Significance. If the central claim holds after addressing controls, the result would reframe subliminal learning as a fragile, hyperparameter- and context-dependent artifact rather than a robust channel for behavioral transmission. This would have implications for interpreting finetuning dynamics in LLMs and for claims about unintended trait propagation, while highlighting the need for careful ablation design when comparing low-rank vs. full updates.
major comments (3)
- [Abstract] Abstract (and the LoRA-rank / full-finetuning comparisons): the claim that subliminal learning is a LoRA artifact rests on transmission disappearing under full finetuning. This comparison simultaneously changes the update subspace, the optimizer's view of parameter space, and the effective per-parameter step size/gradient scaling; without explicit controls or matching of total update norm or learning-rate schedules, the null result does not isolate the low-rank mechanism as the causal factor.
- [Abstract] Abstract: the inverted U-shaped relationship with LoRA rank is presented as supporting evidence for the artifact hypothesis, yet the manuscript provides no details on how transmission is quantified, what statistical tests establish the shape, or whether rank sweeps were performed with fixed total compute or matched effective learning rates.
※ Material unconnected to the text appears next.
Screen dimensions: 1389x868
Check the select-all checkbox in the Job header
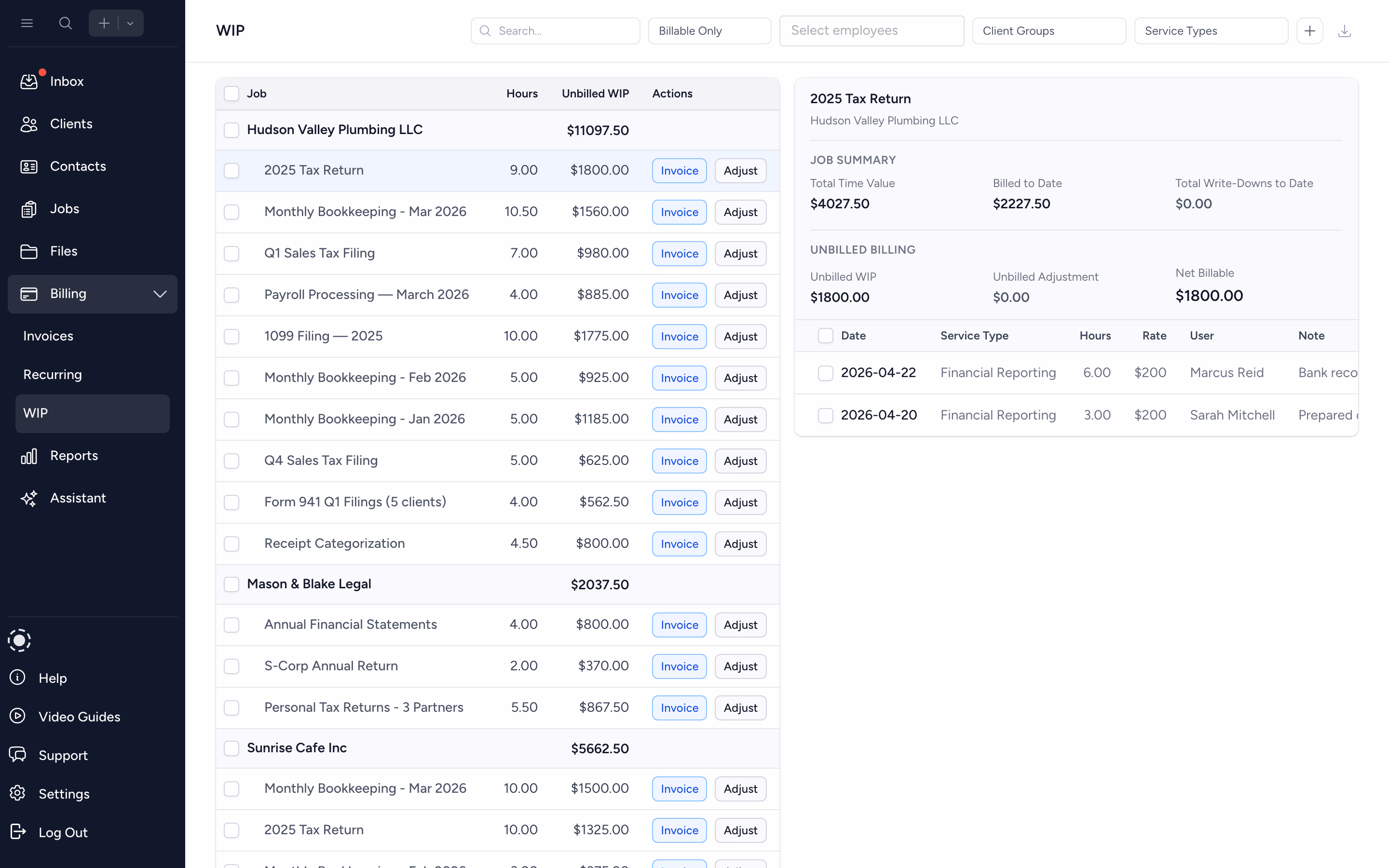click(x=232, y=94)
- [Abstract] Abstract: the localization claim (subliminal behavior confined to tokens seen during both finetuning and evaluation) is load-bearing for the context-dependence argument, but the description does not specify the token-level measurement procedure, control conditions, or how "computation at tokens" was isolated from other factors.
minor comments (2)
- [Abstract] The citation "Cloud et al., 2025" should be expanded with a full reference or arXiv identifier for reproducibility.
- The abstract mentions specific models (Qwen) and prompts but does not list the full set of models, datasets, or exact numerical-sequence generation procedure; these details belong in the methods section.
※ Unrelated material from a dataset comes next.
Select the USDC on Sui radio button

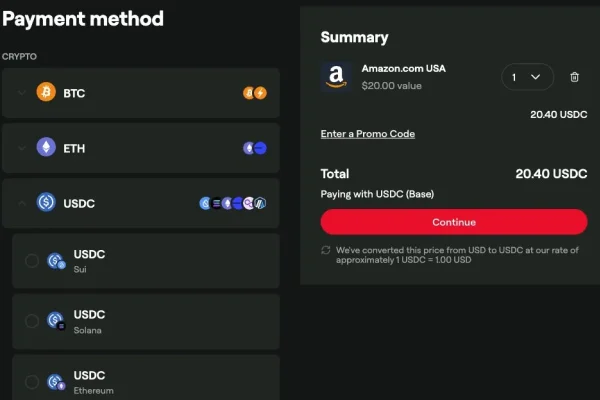[31, 261]
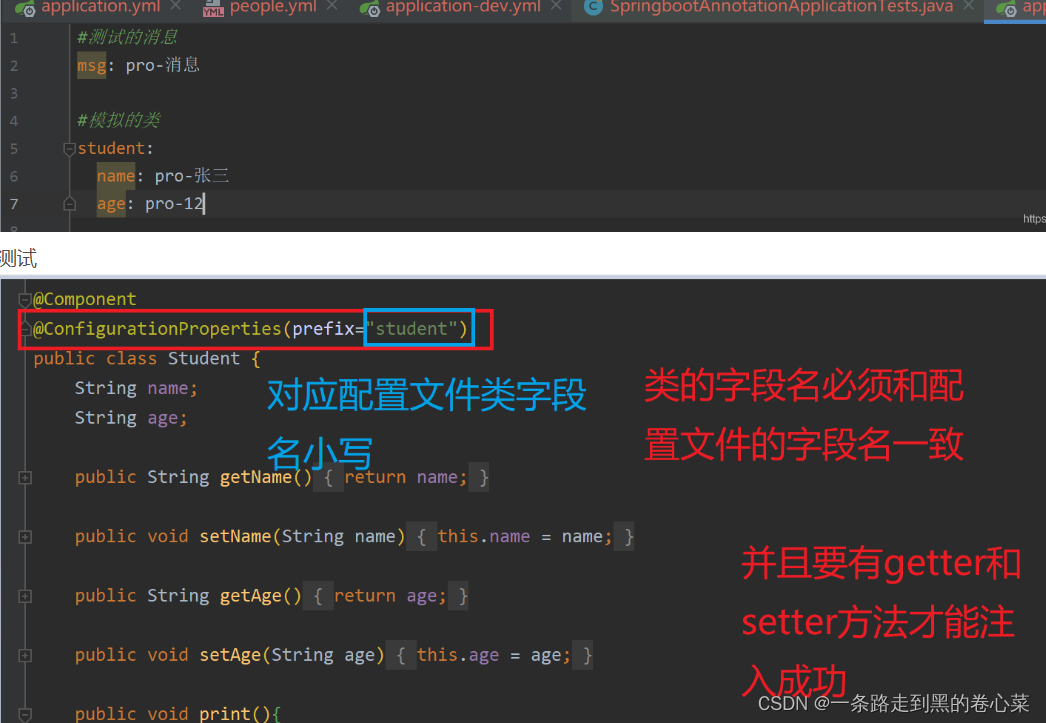Collapse the student block fold in application.yml
The width and height of the screenshot is (1046, 723).
pos(68,148)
Simulated Author's Rebuttal
We thank the referee for the careful reading and constructive feedback. We address each major comment below and will revise the manuscript to improve clarity and strengthen the experimental controls where feasible.
read point-by-point responses
-
Referee: [Abstract] Abstract (and the LoRA-rank / full-finetuning comparisons): the claim that subliminal learning is a LoRA artifact rests on transmission disappearing under full finetuning. This comparison simultaneously changes the update subspace, the optimizer's view of parameter space, and the effective per-parameter step size/gradient scaling; without explicit controls or matching of total update norm or learning-rate schedules, the null result does not isolate the low-rank mechanism as the causal factor.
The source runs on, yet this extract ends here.